WHAT TO WORK ON>
**A.** In the ruling excerpt, by what date does the funding agreement require the Project to be completed?
**B.** Copy the passage in the ruling excerpt from "The funding agreement" up to and including "community safety issues.".
**C.** According to the quotation in the ruling excerpt, what are all the ways an easement may be created?

SELECTED EXCERPT>
★ ★ ★ ★ ★ ★ ★

Without adequate storage, service interruptions could occur." (Kanold Decl., P. 28.)
The Project will replace the wooden roof previously impacted by the Thomas Fire with a concrete, two-way slab. (Kanold Decl., P. 28.) This will offer greater protection to the Reservoir and the community during fire season. (Ibid.) The District provided evidence that new reinforced concrete walls and foundations are required to meet current seismic standards. (Kanold Decl., P. 29 & Compendium, Ex. 9 at pp. 17, 58.) The District has secured public funding for the Project, which will cost approximately $5,574,367. (Kanold Decl., P. 31.)
The funding agreement with the State Water Resources Control Board requires completion of the Project by September 30, 2027. (Kanold Decl., P. 31 & Compendium, Ex. 14.) Without timely access, the District will lose the grant funding. (Kanold Decl., P. 31.) The District has caried its burden to demonstrate the Reservoir is a unique property providing a unique service to the community and that money damages are insufficient if the PI is not granted. The court is particularly persuaded as to the firefighting and community safety issues.
Miradero concedes "the potential firefighting and safety benefits that this Project can bring ...." (Opp., p. 15, l. 23.)
(6) Likelihood of Success on the Mertis " 'An easement is an interest in the land of another, which entitles the owner of the easement to a limited use or enjoyment of the other's land. [Citations.] [P.] An easement creates a nonpossessory right to enter and use land in another's possession and obligates the possessor not to interfere with the uses authorized by the easement.' [Citation.] [E]asements may be created by an express grant, an implied grant, or by prescription." (Batta v. Hunt (2024) 106 Cal.App.5th 295, 304-305, internal quotation marks omitted.)
The first cause of action seeks a judgment confirming an easement by implication that the District is entitled to reasonable access to the Property to perform its Upkeep Obligations under the 1924 Indentures. (Compl., p. 8, l. 20 - p. 10, l. 21.) The second cause of action seeks similar relief on the basis of an equitable easement. (Compl., p. 10, l. 22 - p. 12, l. 12.)

★ ★ ★ ★ ★ ★ ★

INFORMATION SUPPLIED>
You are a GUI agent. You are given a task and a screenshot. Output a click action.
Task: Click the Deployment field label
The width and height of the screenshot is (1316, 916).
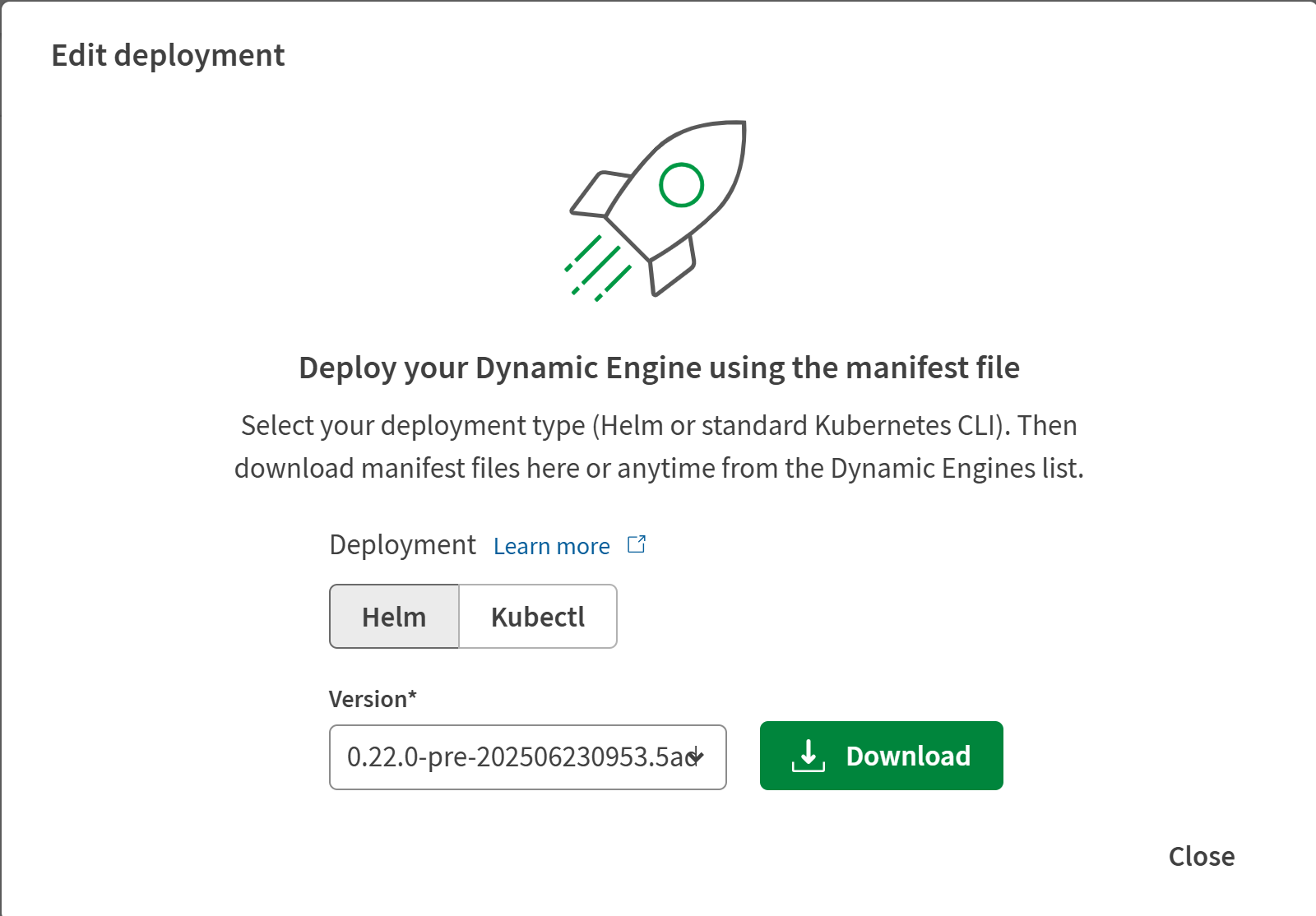coord(402,544)
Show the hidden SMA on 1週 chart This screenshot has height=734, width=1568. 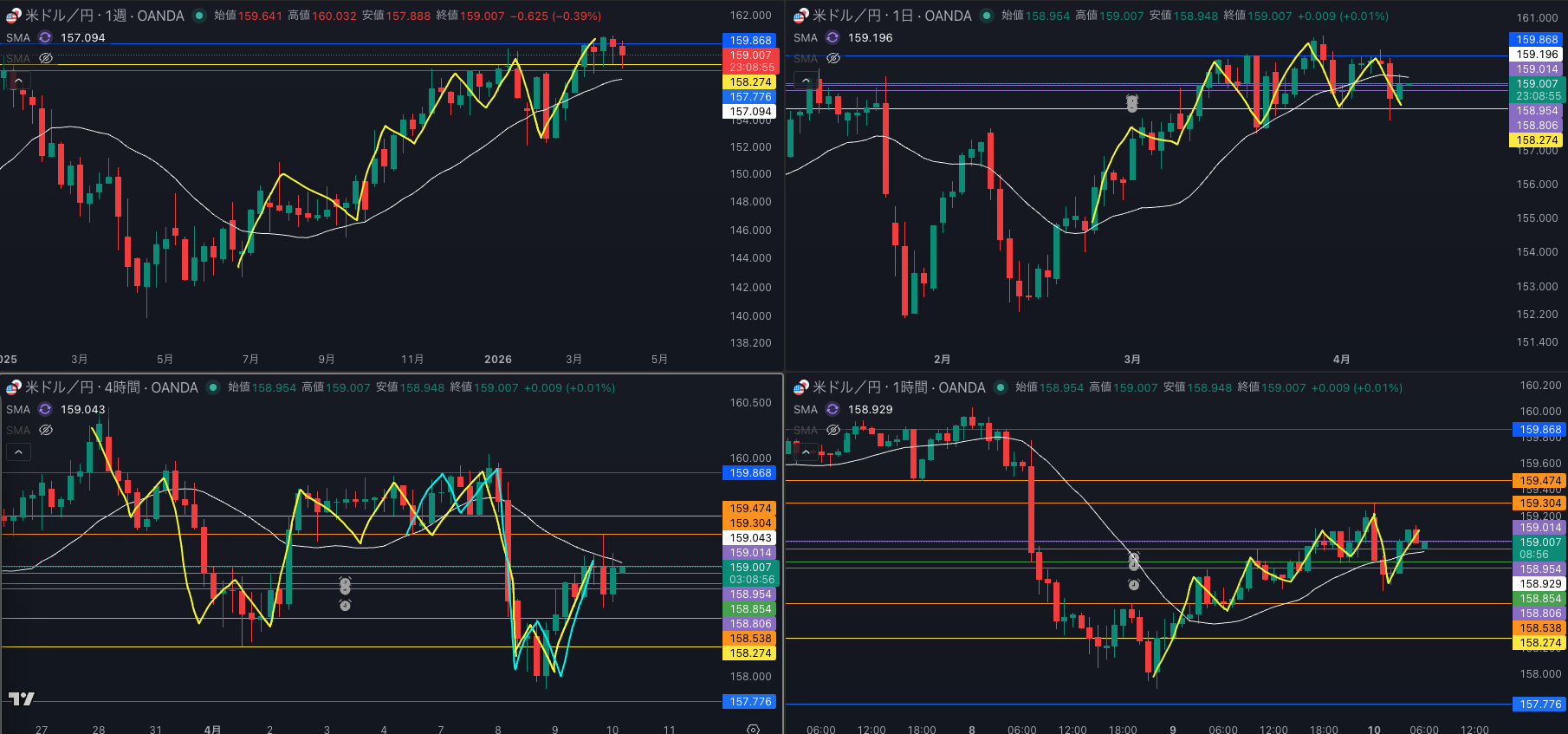[46, 58]
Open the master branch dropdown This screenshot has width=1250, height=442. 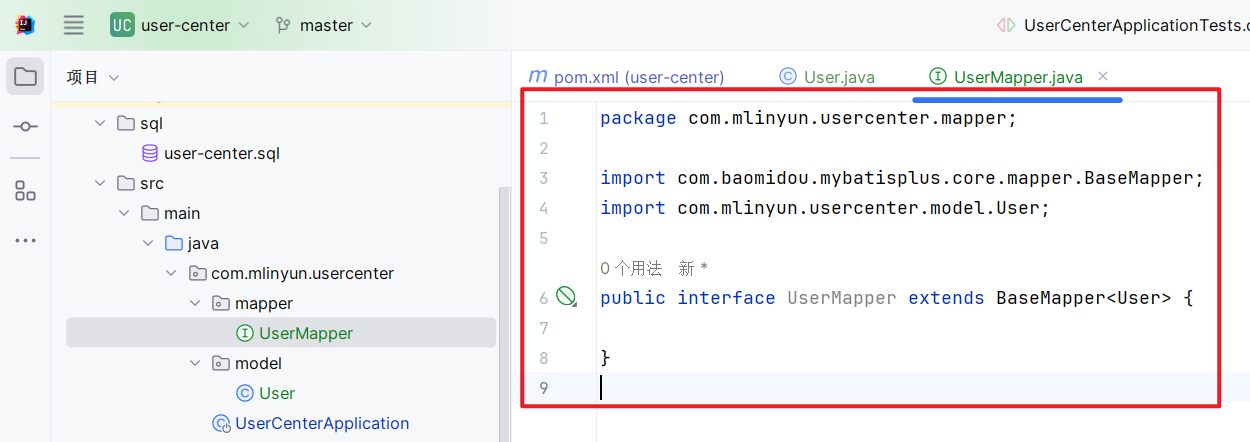pos(324,25)
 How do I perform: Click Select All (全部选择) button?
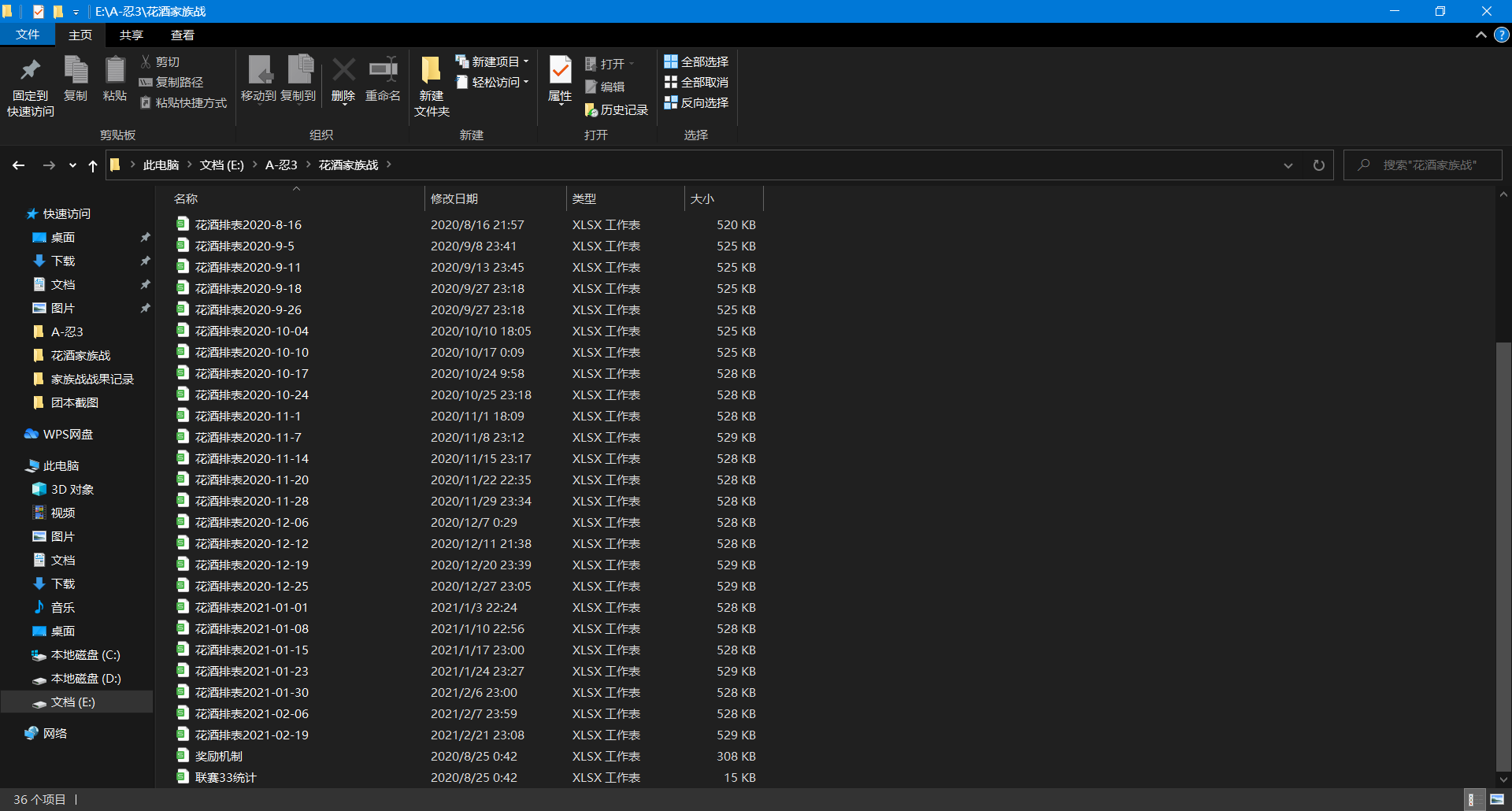pyautogui.click(x=696, y=61)
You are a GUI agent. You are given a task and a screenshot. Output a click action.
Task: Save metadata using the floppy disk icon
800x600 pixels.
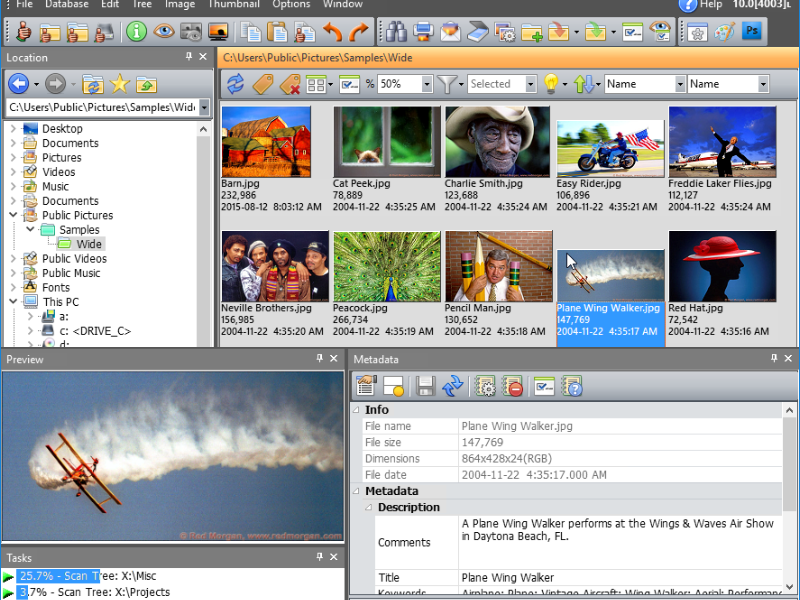click(426, 386)
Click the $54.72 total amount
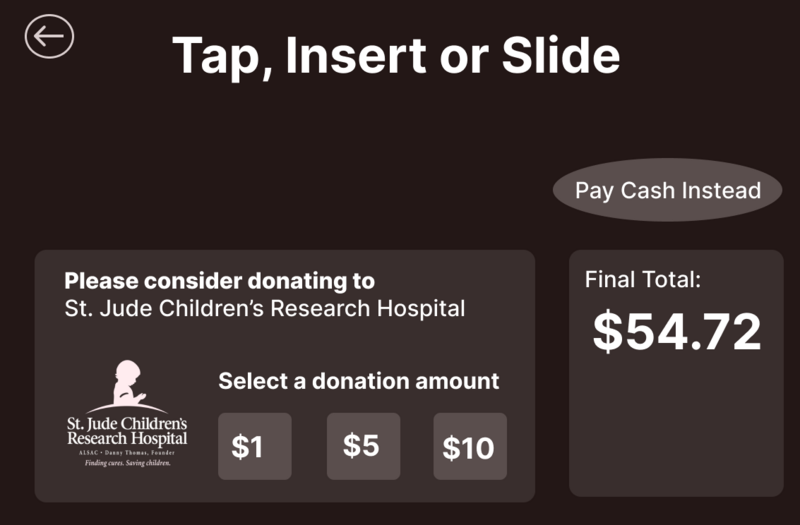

★ ★ ★ ★ ★ ★ ★

SOLUTIONS TO EACH TASK>
**A.** September 30, 2027

**B.**
The funding agreement with the State Water Resources Control Board requires completion of the Project by September 30, 2027. (Kanold Decl., P. 31 & Compendium, Ex. 14.) Without timely access, the District will lose the grant funding. (Kanold Decl., P. 31.) The District has caried its burden to demonstrate the Reservoir is a unique property providing a unique service to the community and that money damages are insufficient if the PI is not granted. The court is particularly persuaded as to the firefighting and community safety issues.

**C.** An express grant, an implied grant, and prescription.